### EXERCISE DESCRIPTION:
Return each line of the records that contains the word "computer". Case counts.

■ ■ ■

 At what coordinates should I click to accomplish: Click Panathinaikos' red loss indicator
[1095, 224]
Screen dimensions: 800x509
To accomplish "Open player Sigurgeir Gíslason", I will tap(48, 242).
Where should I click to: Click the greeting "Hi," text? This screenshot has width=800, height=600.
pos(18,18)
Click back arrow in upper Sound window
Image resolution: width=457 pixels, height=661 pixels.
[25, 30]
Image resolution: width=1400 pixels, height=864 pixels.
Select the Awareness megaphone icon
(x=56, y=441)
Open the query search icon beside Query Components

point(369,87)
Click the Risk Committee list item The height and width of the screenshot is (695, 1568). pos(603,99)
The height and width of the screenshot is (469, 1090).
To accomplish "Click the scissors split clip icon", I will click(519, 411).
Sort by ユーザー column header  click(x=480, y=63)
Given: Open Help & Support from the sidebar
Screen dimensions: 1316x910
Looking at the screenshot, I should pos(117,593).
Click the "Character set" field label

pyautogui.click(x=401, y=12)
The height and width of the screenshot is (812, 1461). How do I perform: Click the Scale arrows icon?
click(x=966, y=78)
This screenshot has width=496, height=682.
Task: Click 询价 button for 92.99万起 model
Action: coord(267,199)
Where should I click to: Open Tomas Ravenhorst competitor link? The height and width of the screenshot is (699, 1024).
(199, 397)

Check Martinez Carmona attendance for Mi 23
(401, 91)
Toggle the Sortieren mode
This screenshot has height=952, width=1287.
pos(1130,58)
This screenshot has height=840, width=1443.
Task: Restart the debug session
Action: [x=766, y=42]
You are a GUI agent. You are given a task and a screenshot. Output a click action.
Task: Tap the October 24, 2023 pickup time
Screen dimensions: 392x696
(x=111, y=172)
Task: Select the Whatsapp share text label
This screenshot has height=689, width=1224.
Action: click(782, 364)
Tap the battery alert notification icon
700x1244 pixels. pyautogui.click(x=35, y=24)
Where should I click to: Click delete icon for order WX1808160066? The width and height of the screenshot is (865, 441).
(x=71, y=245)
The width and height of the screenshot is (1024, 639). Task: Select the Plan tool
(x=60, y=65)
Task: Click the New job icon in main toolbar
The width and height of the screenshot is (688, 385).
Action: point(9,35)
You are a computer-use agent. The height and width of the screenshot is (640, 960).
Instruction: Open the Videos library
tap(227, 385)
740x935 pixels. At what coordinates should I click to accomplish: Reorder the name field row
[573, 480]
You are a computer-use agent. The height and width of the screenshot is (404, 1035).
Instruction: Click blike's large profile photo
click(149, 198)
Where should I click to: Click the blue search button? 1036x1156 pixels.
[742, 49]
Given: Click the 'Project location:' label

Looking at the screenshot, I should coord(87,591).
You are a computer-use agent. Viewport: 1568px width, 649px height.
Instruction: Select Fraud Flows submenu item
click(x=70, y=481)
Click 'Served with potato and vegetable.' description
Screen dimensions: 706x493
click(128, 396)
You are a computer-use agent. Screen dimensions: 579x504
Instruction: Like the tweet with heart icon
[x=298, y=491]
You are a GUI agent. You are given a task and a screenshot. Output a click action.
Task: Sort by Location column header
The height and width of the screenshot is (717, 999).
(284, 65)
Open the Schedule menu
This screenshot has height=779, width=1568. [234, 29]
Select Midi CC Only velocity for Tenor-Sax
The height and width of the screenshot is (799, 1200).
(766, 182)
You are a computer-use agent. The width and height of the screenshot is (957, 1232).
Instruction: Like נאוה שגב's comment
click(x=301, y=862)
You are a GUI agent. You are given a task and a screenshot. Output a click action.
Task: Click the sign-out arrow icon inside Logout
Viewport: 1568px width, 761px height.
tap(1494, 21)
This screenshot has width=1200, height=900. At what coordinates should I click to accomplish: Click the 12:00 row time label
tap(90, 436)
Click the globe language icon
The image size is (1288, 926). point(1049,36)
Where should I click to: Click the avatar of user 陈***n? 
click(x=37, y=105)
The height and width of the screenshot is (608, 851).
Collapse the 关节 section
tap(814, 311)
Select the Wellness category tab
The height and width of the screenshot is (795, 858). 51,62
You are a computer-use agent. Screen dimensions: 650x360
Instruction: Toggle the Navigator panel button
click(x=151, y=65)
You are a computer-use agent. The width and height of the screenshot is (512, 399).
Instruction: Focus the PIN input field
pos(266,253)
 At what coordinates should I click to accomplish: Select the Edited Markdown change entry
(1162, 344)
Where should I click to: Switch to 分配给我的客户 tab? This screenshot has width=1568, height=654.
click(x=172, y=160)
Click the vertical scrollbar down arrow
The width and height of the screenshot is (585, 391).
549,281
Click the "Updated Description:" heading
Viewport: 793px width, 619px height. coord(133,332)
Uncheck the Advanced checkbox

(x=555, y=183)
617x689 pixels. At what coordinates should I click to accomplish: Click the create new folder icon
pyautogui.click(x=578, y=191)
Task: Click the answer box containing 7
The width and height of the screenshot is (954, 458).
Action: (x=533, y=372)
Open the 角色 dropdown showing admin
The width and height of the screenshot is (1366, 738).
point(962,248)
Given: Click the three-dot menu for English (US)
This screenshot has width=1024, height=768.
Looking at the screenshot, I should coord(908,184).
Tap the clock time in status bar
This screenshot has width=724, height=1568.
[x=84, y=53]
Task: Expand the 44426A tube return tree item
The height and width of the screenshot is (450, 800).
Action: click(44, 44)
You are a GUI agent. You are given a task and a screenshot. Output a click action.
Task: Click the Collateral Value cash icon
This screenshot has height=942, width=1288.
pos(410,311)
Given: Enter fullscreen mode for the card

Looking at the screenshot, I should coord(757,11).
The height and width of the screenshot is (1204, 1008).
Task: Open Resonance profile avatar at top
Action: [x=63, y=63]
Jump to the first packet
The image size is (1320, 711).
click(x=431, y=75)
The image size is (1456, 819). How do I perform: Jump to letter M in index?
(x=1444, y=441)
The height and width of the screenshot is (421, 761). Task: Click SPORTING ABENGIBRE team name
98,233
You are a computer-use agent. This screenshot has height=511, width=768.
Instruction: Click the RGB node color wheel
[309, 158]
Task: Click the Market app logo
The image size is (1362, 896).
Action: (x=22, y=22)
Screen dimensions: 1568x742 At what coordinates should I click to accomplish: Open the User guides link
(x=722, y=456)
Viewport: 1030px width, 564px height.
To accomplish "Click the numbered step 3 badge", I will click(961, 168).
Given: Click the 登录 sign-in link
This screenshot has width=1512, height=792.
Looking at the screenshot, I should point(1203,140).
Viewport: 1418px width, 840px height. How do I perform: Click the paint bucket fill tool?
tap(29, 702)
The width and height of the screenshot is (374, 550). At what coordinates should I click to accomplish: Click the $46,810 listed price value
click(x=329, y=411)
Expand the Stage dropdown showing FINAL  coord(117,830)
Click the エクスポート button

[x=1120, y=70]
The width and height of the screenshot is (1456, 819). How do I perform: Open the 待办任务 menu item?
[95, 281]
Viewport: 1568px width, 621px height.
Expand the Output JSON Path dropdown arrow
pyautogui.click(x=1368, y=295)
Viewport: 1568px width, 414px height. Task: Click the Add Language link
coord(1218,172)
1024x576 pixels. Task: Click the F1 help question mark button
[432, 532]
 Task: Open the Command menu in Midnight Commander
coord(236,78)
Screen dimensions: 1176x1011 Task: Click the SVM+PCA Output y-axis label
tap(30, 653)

■ ■ ■

### EXERCISE OUTPUT:
You are a computer-use agent. The height and width of the screenshot is (640, 960).
You are a computer-use agent. The height and width of the screenshot is (404, 1035).
You are a computer-use agent. Viewport: 1568px width, 649px height.
You are a computer-use agent. Screen dimensions: 579x504
You are a computer-use agent. The width and height of the screenshot is (957, 1232).
You are a computer-use agent. Screen dimensions: 650x360
You are a computer-use agent. The width and height of the screenshot is (512, 399).
You are a computer-use agent. This screenshot has height=511, width=768.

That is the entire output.